La cooperazione tra questi Stati rappresenta però qualcosa in più di un semplice momento di sinergia reso possibile dalla futura (quanto ancora incerta) presenza dei due Paesi scandinavi nell’Alleanza Atlantica. Da un lato, infatti, va ricordato come Svezia e Finlandia, per quanto esterne alla Nato, siano da tempo del tutto ancorati alle logiche politiche e strategiche euro-americane. Dall’altro lato, proprio la possibile adesione a Bruxelles confermerebbe per certi versi la poca utilità di questa dichiarazione di intenti, dal momento che tra alcuni mesi, o al più pochissimi anni, le due forze aeree saranno perfettamente integrate nel sistema atlantico.

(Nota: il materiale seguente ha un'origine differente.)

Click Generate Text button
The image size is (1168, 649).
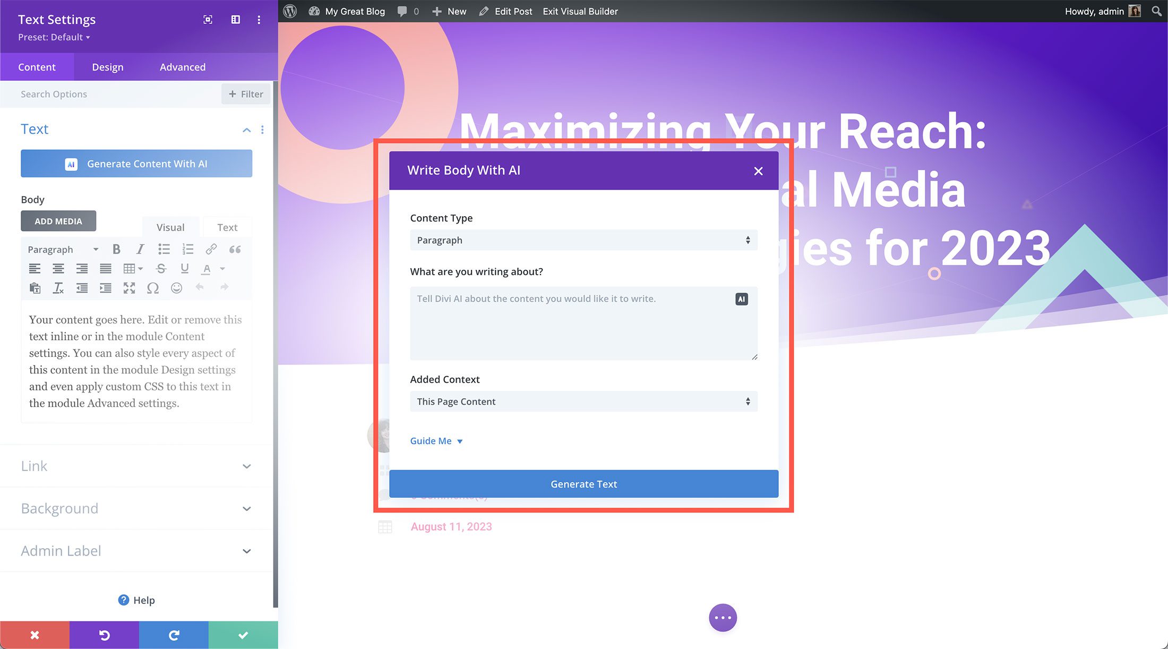pos(584,483)
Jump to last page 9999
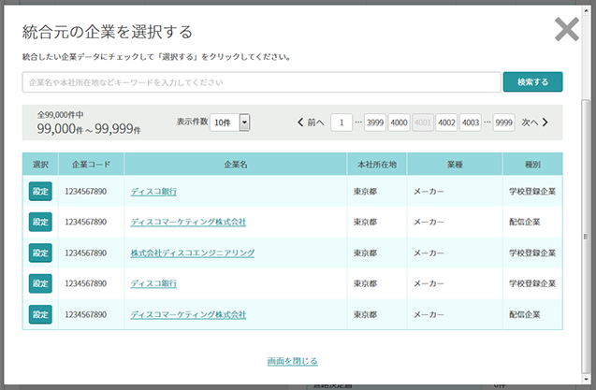The width and height of the screenshot is (596, 390). pyautogui.click(x=503, y=123)
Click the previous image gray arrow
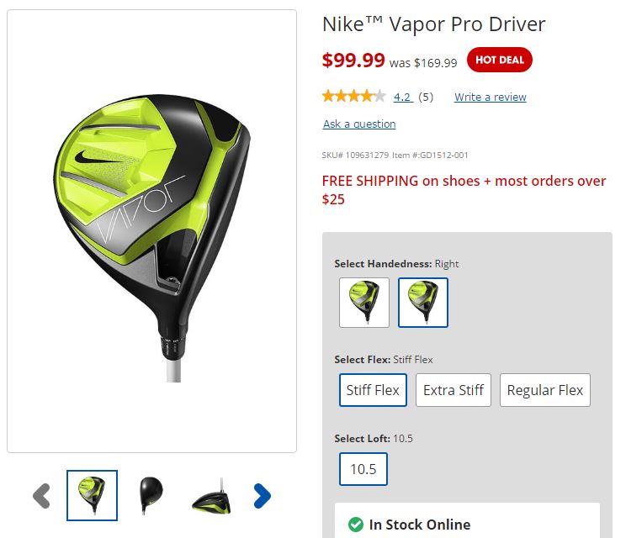Viewport: 626px width, 538px height. (41, 496)
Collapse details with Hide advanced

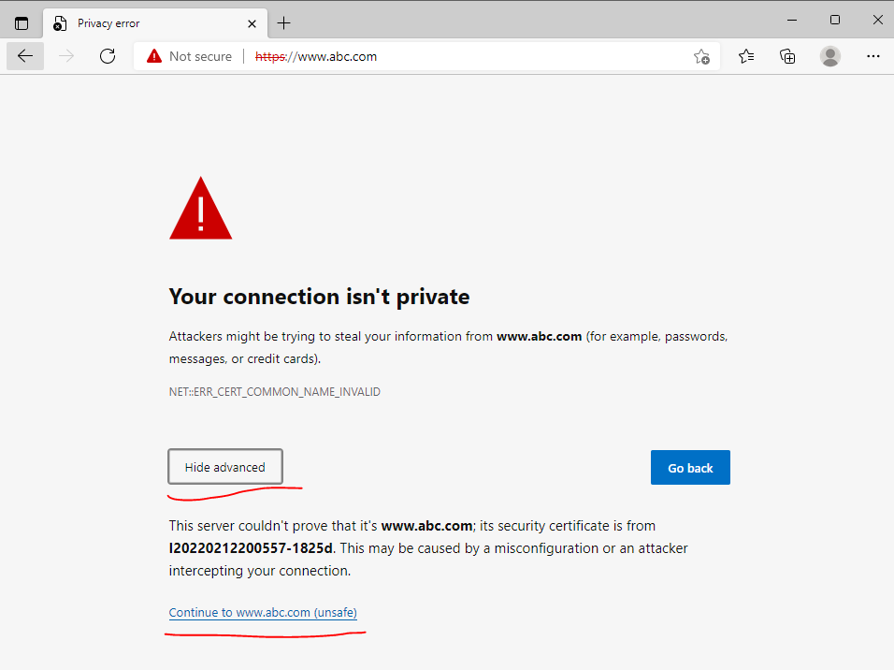coord(225,467)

Proprio questi due fattori aiutano quindi a comprendere come quanto accaduto a Ramstein il 16 marzo può avere un significato strategico diverso. In primo luogo, la Jdi firmata da Danimarca, Finlandia, Norvegia e Svezia è indice di una forte cooperazione dei Paesi del Nord Europa sotto il piano militare e politico. I quattro Stati che uniscono l’area scandinava e quella baltica, e che di fatto rappresentano l’Alto Nord così centrale per le strategie Nato, sono ormai da considerare sempre di più un blocco unico in grado di coordinarsi per rispondere alle principali sfide regionali: la Russia, in primis. Tema importante soprattutto perché, in caso di buona riuscita del modello, questo potrebbe essere anche esportato su altri domini, da quello navale a quello terrestre.

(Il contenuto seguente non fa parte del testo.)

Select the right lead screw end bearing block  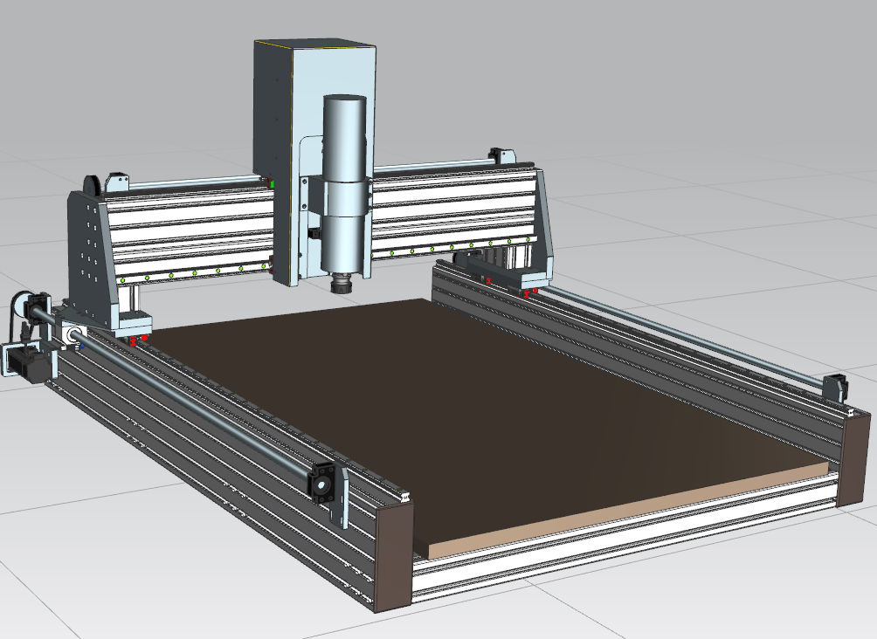(x=835, y=385)
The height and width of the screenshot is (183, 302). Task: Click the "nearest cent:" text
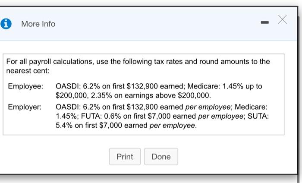[28, 70]
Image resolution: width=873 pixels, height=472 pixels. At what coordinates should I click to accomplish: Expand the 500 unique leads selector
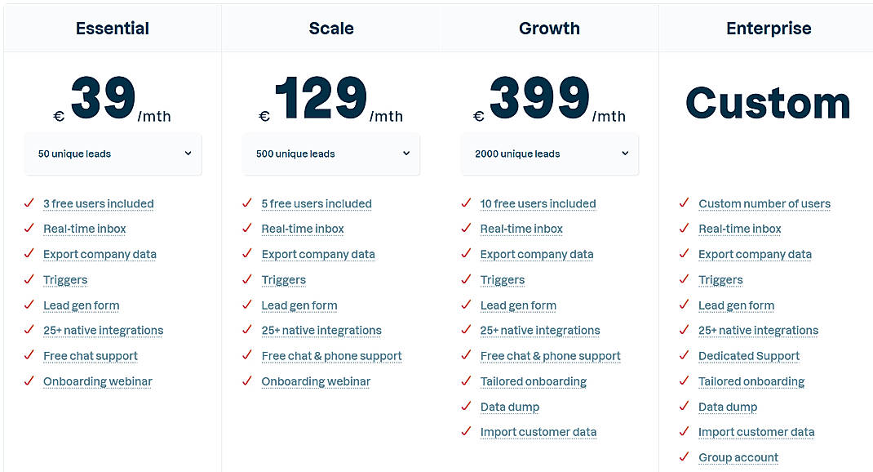330,154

Strettamente collegato a questo tema è poi un secondo profilo, e cioè che questa nuova “mini Nato” potrebbe vedere – come accennato da Defense News – un coinvolgimento diretto di Canada e Stati Uniti in un’unica struttura di comando. L’idea, quindi, è che Washington, insieme alle varie difese europee protagoniste della nuova partnership, perori un ulteriore livello di cooperazione per l’High North all’interno della Nato. Un obiettivo che è visto con sempre maggiore interesse da parte degli strateghi Usa e di altre forze occidentali (in particolare il Regno Unito) che hanno da tempo spostato il loro focus sulla proiezione artica sia in chiave di contenimento della Russia sia di controllo delle operazioni cinesi nell’area, specialmente in vista dello sfruttamento delle risorse polari.

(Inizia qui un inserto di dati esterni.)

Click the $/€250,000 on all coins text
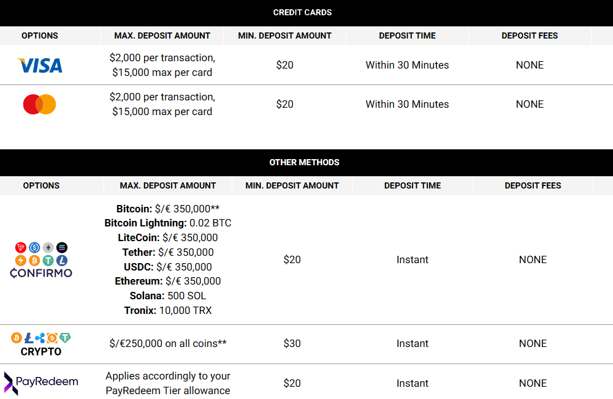613x399 pixels. click(x=168, y=343)
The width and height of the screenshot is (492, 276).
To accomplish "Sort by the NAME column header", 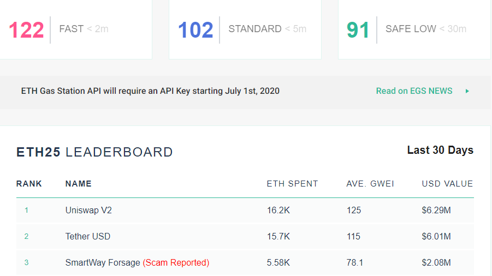I will click(78, 184).
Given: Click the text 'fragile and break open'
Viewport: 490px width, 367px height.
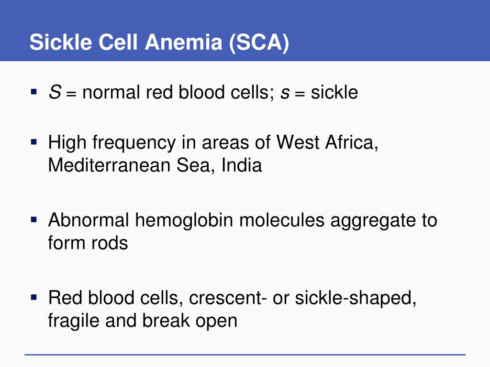Looking at the screenshot, I should [x=143, y=321].
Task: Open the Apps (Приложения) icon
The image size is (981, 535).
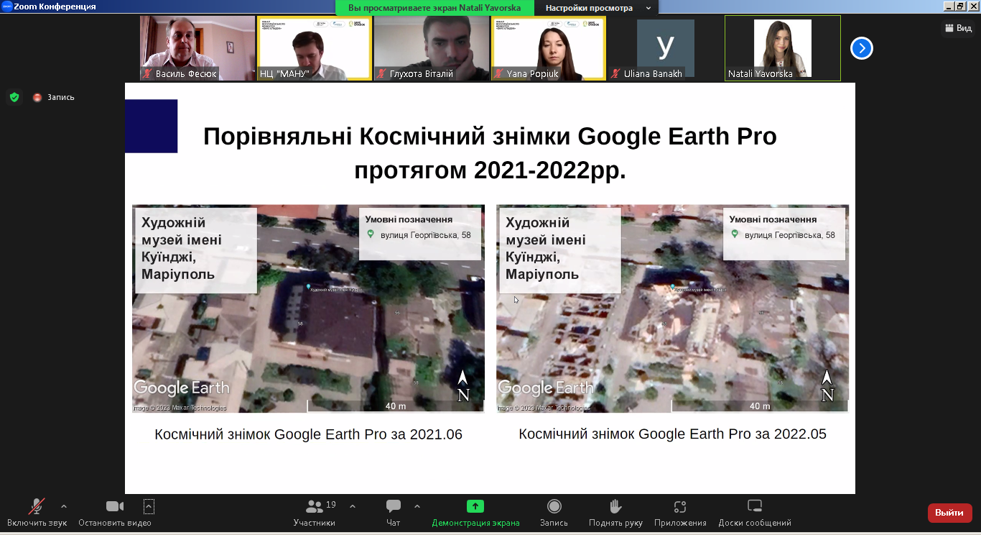Action: 680,506
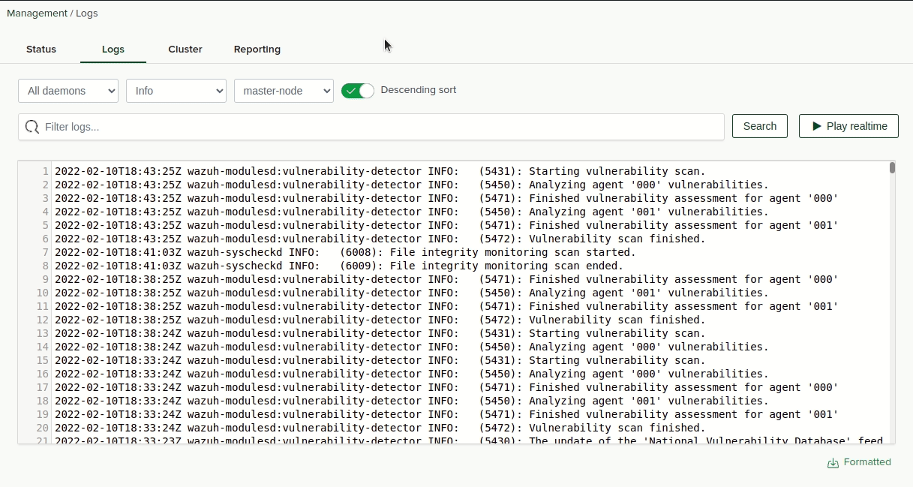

Questa novità può implicare quindi una forma di regionalizzazione delle forze europee o atlantiche, sempre più delegate a specifici compiti, identificate a livello geografico e con un rinnovato desiderio di cooperazione non più universale, ma settoriale.

Ciò non comporta inevitabilmente un declino dell’idea Nato, che anzi, la guerra in Ucraina ha rafforzato come elemento cardine della difesa di tutti i Paesi europei, ma può rappresentare un nuovo modello di concepire le partnership strategiche, con ulteriori alleanze utili per comporre forze adeguate a rispondere a determinate minacce o emergenze. Anche in assenza di un’appartenenza all’Alleanza, come confermato dal coinvolgimento di Finlandia e Svezia in questo progetto. L’Alto Nord, già ampiamente collaudato quanto a sinergia, può essere in questo senso un prototipo che avrebbe anche un facile gemello nell’area baltica. Più complesso il fronte mediterraneo: ma questo potrebbe anche essere foriero di partnership differenziate in base alle strategia del blocco occidentale.